Por volta das 18h, os policiais passaram a ordenar que os presos se despissem e descessem para o pátio. Sales conta que havia dúzias de corpos no chão, “alguns ainda vivos, gritando e gemendo”. Se aproximando das escadas, observava-se que os horrores se estendiam à tortura.
Policiais estavam posicionados de ambos os lados do corredor e agrediam os detentos com cassetetes e coronhadas. Além disso, “Os policiais abriram as portas, e de cada 10 presos que passavam eles empurravam 2 ou 3 no fosso. Imagina, uma queda de cinco andares”, recordou Sales.
Para completar a operação, os próprios presos foram escalados para carregar os feridos e os cadáveres até o pátio. MC Kric relembra o momento: “Quando cheguei, encontrei vísceras e muito, muito sangue no chão. Tinha menino novo que morreu, muitos nem foram condenados”.
“A gente esperava a morte a qualquer momento, achando que os policiais voltariam”, acrescentou MC Kric, que acredita que os funcionários do pavilhão nove tinham condição de evitar o massacre, mas optaram por um rumo de ações que resultou na chacina.

Dados registrados ▸
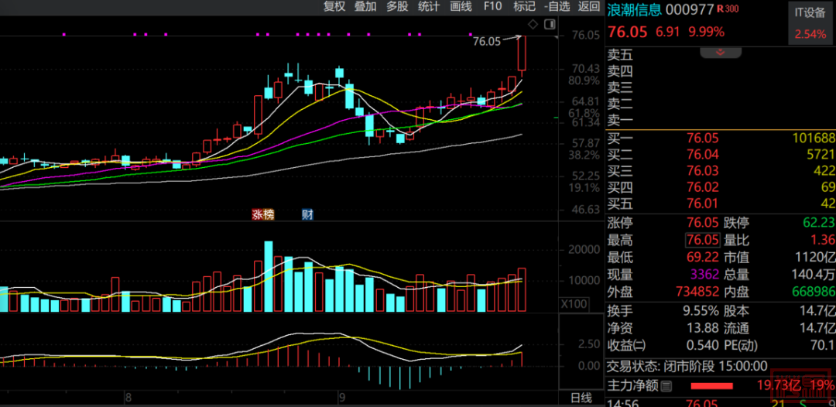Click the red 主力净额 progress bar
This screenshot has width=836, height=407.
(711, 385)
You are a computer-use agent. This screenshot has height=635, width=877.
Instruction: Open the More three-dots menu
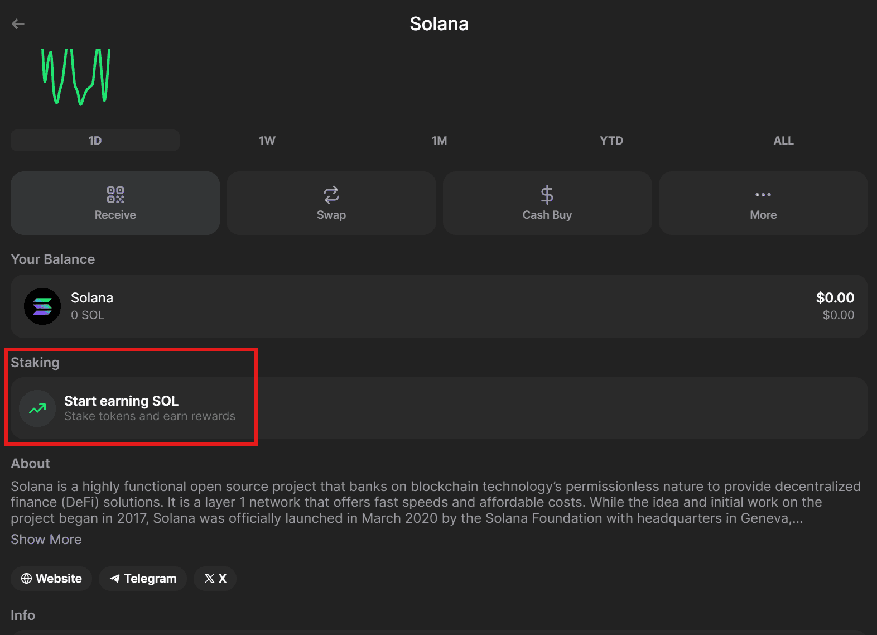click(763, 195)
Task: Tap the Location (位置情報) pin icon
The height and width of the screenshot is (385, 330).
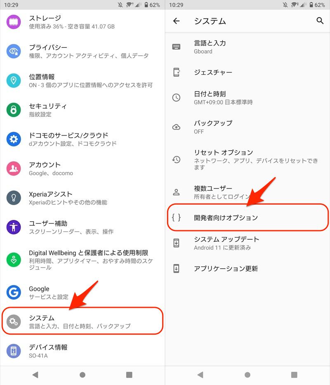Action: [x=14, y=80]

O que fazer ▸
Reproduza na íntegra o trecho da página apresentado acima, sem alterar nenhuma palavra nem sinal de pontuação.

Resposta à tarefa ▸
Por volta das 18h, os policiais passaram a ordenar que os presos se despissem e descessem para o pátio. Sales conta que havia dúzias de corpos no chão, “alguns ainda vivos, gritando e gemendo”. Se aproximando das escadas, observava-se que os horrores se estendiam à tortura.
Policiais estavam posicionados de ambos os lados do corredor e agrediam os detentos com cassetetes e coronhadas. Além disso, “Os policiais abriram as portas, e de cada 10 presos que passavam eles empurravam 2 ou 3 no fosso. Imagina, uma queda de cinco andares”, recordou Sales.
Para completar a operação, os próprios presos foram escalados para carregar os feridos e os cadáveres até o pátio. MC Kric relembra o momento: “Quando cheguei, encontrei vísceras e muito, muito sangue no chão. Tinha menino novo que morreu, muitos nem foram condenados”.
“A gente esperava a morte a qualquer momento, achando que os policiais voltariam”, acrescentou MC Kric, que acredita que os funcionários do pavilhão nove tinham condição de evitar o massacre, mas optaram por um rumo de ações que resultou na chacina.